Mayor Bill de Blasio touted city investments in programs to provide lawyers to tenants facing eviction in housing court—but stopped short of endorsing the “right to counsel” that’s been advocated for in the City Council.
“The investments we make in legal services is one of the smartest investments we make,” de Blasio said today at High Bridge Library in the Bronx. “The best situation is to stop homelessness before it happens.”
The mayor was in the Bronx to release the first annual report of his Office of Civil Justice, which was created to help connect people to free civil legal services following legislation from Council Speaker Melissa Mark-Viverito and Councilman Mark Levine. While criminal defendants are guaranteed attorneys, people facing civil actions like an eviction are not—and many battle their landlords in court without any legal representation.
According to the report, only about one percent of tenants in housing court facing eviction had lawyers in 2013. Today, 27 percent have attorneys, the report said. Evictions handled by city marshals have dropped 34 percent since 2014.
But while de Blasio and Human Resources Administration Commissioner Steven Banks said investing in civil legal services was paying off big in terms monetary (it’s cheaper to pay a lawyer than to house a family in a shelter) and human (in keeping families from homelessness), he wasn’t ready to extend it to everyone appearing in housing court.
Two of the Council members joining de Blasio on the dais today, Levine and Councilwoman Vanessa Gibson, have both sponsored legislation to establish a “right to counsel” for those face life-altering decisions in civil courts—something that has become an increasing concern of many legal professionals, including former Chief Judge Jonathan Lippman. The bill would provide an attorney to those who earn up to 200 percent of the poverty level.

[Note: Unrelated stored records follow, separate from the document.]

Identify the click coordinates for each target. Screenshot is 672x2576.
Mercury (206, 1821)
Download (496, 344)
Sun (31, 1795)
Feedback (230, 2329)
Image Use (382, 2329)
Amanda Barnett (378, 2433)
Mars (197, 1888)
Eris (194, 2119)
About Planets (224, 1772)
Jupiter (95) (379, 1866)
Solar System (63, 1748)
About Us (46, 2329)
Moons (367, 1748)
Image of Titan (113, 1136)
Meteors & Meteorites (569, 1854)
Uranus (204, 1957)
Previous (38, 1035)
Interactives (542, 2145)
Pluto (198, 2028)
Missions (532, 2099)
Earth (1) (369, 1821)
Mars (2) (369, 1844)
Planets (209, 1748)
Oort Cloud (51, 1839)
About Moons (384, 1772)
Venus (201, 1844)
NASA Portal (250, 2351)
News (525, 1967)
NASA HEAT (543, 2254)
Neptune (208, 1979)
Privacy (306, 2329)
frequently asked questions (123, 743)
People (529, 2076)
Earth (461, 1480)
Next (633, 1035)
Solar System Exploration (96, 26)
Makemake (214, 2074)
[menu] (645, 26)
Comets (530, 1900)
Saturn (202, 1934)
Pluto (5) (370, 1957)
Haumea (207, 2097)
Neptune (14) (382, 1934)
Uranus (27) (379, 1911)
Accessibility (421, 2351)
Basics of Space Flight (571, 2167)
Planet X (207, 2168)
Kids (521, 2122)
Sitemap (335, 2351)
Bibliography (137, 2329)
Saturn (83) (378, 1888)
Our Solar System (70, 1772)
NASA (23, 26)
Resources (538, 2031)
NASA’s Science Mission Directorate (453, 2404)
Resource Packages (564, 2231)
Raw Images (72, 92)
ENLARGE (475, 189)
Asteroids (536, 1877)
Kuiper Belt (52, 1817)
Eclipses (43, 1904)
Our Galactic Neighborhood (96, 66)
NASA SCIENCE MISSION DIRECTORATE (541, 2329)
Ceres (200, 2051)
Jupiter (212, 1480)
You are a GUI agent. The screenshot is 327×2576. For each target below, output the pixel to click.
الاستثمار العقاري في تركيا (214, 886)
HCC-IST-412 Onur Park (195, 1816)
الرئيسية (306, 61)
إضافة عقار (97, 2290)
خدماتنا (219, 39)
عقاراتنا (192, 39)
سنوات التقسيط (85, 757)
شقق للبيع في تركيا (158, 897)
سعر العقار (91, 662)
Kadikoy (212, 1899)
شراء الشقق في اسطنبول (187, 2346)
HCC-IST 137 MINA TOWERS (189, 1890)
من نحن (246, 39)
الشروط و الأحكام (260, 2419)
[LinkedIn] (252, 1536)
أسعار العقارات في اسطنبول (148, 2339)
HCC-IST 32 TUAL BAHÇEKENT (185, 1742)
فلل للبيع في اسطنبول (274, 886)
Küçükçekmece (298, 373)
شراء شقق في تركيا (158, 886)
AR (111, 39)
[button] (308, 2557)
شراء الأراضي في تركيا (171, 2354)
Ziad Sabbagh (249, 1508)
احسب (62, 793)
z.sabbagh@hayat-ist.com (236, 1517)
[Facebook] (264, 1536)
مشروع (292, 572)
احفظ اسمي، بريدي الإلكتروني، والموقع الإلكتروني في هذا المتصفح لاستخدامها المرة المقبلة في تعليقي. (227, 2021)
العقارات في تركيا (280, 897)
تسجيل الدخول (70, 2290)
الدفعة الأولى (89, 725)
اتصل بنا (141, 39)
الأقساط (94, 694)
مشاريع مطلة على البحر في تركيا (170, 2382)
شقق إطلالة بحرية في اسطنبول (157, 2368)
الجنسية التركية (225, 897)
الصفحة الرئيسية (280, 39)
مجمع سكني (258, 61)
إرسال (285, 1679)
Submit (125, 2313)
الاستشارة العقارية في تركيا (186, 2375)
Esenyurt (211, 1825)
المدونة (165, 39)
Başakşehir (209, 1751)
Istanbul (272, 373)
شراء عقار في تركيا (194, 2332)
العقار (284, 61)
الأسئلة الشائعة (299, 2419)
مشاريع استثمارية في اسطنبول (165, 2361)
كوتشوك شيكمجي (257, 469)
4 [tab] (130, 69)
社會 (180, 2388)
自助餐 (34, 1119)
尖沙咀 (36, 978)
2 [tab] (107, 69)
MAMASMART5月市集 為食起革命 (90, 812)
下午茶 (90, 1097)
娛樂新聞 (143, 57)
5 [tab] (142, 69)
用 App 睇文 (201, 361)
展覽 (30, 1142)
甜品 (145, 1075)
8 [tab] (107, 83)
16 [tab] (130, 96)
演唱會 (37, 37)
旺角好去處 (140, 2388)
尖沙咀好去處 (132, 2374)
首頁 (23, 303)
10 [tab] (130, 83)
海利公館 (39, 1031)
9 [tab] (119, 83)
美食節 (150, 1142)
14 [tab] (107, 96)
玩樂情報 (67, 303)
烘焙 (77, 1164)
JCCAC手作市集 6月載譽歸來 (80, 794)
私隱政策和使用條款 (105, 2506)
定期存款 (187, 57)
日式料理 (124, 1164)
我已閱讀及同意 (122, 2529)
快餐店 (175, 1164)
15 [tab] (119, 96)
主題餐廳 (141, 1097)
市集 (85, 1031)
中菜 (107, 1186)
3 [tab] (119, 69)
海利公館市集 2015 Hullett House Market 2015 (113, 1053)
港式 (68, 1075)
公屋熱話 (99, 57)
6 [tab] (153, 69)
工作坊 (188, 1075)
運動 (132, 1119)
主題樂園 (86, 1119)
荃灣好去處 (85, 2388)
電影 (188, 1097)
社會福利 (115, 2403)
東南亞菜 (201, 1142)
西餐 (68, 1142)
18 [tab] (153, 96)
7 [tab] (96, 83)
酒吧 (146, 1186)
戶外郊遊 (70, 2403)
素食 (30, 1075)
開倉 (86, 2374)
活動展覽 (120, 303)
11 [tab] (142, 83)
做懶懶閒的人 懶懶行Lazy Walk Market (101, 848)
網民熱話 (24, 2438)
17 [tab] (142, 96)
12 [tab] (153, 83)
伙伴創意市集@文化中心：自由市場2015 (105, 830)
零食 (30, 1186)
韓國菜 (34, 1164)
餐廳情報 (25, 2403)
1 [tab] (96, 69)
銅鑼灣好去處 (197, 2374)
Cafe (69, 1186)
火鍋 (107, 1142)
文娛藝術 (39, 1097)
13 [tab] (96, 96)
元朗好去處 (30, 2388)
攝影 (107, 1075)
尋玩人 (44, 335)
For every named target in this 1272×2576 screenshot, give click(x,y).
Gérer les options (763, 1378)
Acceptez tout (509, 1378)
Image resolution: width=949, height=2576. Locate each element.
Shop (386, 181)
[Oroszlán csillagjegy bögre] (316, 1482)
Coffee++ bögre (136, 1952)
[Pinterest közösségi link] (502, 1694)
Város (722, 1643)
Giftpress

“Clearly I believe the core concept of making sure that people have representation, if they’re facing eviction specifically, is very, very important. We’re going to keep pursuing that, so that’s an area where I’d be open to additional investments,” de Blasio told the Observer. “Beyond that, there’s a lot to appreciate about the larger notion. It’s very, very costly. It would be a tough budget decision, because it would mean other things couldn’t be done.”
For now, de Blasio argued, the city should let its investments in legal services “play out” over the course of this fiscal year. “As we find specific opportunities to invest more in stopping evictions, that’s where I would make the priority,” he said.
After the press conference, Levine said the money the city was investing in legal services was a good start.
“We’ve made huge headway as the money we’re spending has been ramped up and has been proven to be so effective, and as the needs become ever more glaring in this age of anxiety about displacement,” he said in a telephone interview.
With 27 percent of tenants covered already, Levine said that number would climb even higher when all the city’s new programs were online and with other help pledged for those in neighborhoods being up-zoned through the mayor’s affordable housing plan. If those measures could extend legal coverage to about 40 to 50 percent of tenants, and if the knowledge they may face lawyers dissuades unscrupulous landlords from taking tenants to court, a right to counsel “becomes a very reasonable proposition,” he said.
“I do think that this is a worthy investment and one that, by the way, saves a ton of money on the back-end,” Levine said, noting the city would spend about $3,000 per attorney but about $40,000 per year, per family in shelters. “It’s not a huge leap of faith to see this as financially prudent.”